WHAT YOU SHOULD DO
Take each line from the entries that holds "will" and copy it out.

RECORDS SHOWN below:

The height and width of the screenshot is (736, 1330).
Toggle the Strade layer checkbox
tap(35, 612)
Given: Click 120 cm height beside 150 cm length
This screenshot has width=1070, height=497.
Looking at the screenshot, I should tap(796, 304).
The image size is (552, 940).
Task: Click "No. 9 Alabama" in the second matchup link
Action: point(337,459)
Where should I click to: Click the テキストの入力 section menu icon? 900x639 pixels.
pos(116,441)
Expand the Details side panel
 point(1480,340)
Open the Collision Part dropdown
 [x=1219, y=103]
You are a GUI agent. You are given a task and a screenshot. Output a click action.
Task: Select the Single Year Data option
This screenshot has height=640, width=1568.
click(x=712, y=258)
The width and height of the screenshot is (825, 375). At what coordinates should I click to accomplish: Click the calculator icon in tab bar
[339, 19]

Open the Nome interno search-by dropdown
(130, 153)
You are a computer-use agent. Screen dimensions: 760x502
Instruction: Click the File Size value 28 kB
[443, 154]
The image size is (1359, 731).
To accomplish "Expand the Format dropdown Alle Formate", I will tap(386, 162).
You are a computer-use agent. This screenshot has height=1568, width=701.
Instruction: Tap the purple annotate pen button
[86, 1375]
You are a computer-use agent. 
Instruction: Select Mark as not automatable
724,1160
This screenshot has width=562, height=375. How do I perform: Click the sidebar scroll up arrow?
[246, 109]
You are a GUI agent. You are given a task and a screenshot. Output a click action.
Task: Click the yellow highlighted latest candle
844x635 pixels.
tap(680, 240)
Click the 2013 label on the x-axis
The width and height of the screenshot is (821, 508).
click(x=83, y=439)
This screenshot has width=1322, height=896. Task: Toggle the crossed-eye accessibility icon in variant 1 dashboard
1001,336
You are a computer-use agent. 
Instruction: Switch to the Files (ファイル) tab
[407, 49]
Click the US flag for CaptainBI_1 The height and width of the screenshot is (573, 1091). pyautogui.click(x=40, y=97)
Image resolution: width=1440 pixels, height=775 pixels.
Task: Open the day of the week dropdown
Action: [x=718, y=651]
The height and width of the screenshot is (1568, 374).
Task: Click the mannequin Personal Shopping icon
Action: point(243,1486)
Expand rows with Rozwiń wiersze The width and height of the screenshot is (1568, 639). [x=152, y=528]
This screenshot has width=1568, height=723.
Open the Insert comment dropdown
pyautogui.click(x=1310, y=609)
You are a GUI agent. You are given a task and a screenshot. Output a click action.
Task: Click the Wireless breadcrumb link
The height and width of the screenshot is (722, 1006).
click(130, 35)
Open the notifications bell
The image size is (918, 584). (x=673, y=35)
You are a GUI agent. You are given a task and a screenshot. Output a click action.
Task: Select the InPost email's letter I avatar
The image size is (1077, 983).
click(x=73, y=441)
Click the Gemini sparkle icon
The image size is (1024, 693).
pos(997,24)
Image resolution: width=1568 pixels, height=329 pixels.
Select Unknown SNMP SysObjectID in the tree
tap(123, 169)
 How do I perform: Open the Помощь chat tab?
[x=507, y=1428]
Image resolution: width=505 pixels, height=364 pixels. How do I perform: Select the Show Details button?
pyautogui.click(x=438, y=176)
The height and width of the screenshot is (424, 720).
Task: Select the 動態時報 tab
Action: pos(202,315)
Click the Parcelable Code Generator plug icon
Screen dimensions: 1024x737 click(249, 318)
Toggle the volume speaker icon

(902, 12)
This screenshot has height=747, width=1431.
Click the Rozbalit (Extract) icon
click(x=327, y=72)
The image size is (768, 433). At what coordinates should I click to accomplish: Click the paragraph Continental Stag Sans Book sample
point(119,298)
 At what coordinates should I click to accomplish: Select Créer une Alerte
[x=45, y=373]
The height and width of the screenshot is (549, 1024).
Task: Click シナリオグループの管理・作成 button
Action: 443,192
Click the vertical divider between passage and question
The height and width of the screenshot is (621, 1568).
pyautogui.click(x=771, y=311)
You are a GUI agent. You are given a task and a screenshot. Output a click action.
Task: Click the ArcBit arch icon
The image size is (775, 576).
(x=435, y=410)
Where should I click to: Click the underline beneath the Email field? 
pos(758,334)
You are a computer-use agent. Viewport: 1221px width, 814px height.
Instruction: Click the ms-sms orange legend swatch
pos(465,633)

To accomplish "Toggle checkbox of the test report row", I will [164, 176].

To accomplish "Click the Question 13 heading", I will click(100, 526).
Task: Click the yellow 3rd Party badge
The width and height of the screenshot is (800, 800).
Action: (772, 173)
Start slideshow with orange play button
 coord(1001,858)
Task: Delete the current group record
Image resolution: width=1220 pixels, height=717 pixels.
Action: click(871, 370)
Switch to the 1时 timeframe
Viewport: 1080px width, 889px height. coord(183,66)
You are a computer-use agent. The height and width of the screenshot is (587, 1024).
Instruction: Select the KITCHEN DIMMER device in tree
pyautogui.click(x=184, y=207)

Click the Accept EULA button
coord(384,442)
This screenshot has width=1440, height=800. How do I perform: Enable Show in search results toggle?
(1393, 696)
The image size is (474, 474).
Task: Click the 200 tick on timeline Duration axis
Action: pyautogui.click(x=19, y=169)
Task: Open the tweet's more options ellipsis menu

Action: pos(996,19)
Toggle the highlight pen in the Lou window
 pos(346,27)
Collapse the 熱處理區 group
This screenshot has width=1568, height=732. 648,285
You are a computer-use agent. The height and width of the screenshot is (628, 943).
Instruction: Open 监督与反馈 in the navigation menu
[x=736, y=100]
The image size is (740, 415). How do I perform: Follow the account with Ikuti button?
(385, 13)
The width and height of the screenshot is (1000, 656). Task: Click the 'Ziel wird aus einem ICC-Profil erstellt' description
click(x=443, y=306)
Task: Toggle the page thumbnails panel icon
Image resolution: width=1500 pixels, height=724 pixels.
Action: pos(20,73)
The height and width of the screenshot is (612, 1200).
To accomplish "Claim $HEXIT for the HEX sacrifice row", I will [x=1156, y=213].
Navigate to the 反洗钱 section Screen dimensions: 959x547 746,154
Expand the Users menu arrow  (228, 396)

End of RECORDS SHOWN.

ANSWER SPACE
To accomplish "Expand the Format dropdown Alle Formate", I will tap(386, 162).
To accomplish "Toggle checkbox of the test report row", I will [164, 176].
To accomplish "Click the Question 13 heading", I will click(100, 526).
To accomplish "Claim $HEXIT for the HEX sacrifice row", I will [x=1156, y=213].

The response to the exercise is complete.